Sunday, July 14, 2013

Plosser: Stop QE By Yearend and Make Thresholds Triggers
Charles I. Plosser (FRB-Phil.), a nonvoting participant on the FOMC, gave a speech today titled, “Assessing Monetary Policy.” He flies with the FOMC’s hawks. He is more optimistic than most of his colleagues about the US economy. He sees the unemployment rate approaching 7% by the end of this year and 6.5% before the end of 2014. He wants to start tapering QE now and stop purchasing assets by the end of the year. He wants to change the forward guidance on the fed funds rate path by treating the 6.5% unemployment rate and the 2.5% inflation rate as triggers rather than thresholds. In his own words:
In my view, it is important that we end purchases before we reach the 6.5 percent threshold for considering an increase in the funds rate target. If we don't, I believe the 6.5 percent threshold will lose meaning. Would anyone believe we would raise the fed funds rate at the same time that we are increasing the size of the balance sheet through asset purchases? Thus, consistent with my forecast and with the Committee's forward guidance, I favor starting to reduce the pace of purchases and ending the asset purchase program by year-end.
Here is why he prefers targets to thresholds:
In August 2011, the Committee began using dates to signal when the policy rate might increase, but it changed those dates at subsequent meetings. The FOMC then opted to formulate its forward guidance in terms of thresholds for unemployment and inflation.
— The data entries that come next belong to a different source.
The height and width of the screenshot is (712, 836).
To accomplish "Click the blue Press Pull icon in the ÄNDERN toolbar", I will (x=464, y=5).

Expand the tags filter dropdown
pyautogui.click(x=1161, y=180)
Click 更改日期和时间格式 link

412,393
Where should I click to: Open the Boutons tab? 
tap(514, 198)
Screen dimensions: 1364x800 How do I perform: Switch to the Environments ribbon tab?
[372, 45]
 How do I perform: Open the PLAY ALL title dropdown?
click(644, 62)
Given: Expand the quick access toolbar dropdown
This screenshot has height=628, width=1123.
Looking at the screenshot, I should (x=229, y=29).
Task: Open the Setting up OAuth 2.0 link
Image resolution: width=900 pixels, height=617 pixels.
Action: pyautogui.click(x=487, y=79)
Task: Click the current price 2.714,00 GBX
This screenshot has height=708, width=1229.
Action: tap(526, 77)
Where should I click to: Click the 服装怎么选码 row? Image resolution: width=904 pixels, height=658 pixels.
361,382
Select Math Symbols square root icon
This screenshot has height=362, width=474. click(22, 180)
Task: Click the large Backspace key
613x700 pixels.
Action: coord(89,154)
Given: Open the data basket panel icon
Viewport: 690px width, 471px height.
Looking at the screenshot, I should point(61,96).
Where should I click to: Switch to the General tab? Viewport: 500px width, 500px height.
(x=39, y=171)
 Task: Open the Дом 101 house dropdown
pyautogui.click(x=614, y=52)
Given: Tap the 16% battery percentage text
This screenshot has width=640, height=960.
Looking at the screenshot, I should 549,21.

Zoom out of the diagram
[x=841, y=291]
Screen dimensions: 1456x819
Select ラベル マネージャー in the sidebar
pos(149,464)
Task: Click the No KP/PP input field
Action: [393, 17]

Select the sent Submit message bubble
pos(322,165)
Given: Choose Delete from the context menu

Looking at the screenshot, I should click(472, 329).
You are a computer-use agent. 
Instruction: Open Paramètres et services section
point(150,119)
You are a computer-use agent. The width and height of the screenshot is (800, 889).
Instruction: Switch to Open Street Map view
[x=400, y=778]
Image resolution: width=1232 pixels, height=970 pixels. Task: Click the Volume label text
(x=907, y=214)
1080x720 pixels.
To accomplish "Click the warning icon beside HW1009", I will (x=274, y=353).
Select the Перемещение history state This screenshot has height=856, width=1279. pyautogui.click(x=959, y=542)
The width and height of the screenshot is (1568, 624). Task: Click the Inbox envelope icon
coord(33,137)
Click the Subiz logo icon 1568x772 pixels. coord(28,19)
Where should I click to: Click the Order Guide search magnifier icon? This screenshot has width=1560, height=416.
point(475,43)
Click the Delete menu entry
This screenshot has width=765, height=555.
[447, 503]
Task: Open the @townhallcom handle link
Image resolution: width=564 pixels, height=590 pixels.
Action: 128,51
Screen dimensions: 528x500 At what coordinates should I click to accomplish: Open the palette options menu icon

This is preferable to calendar dates because it is state contingent. Yet, the FOMC has specifically said that the thresholds are not triggers — they are not firm commitments and they may change. The Committee has repeatedly opted for language that allows a great deal of discretion to behave as it chooses, depending on the circumstances. But effective forward guidance demands commitment. When the Committee stresses the general flexibility of its policy decisions or makes vague references to data dependency, it does little to clarify the FOMC's intentions about future policy, even though clarity is what the FOMC wants to provide to the markets through its forward guidance. Thus, there is a fundamental tension between wanting to provide clarity as to the forward course of policy and wanting to maintain complete discretion. The Committee has failed to address this tension, which undermines the effectiveness of its policy.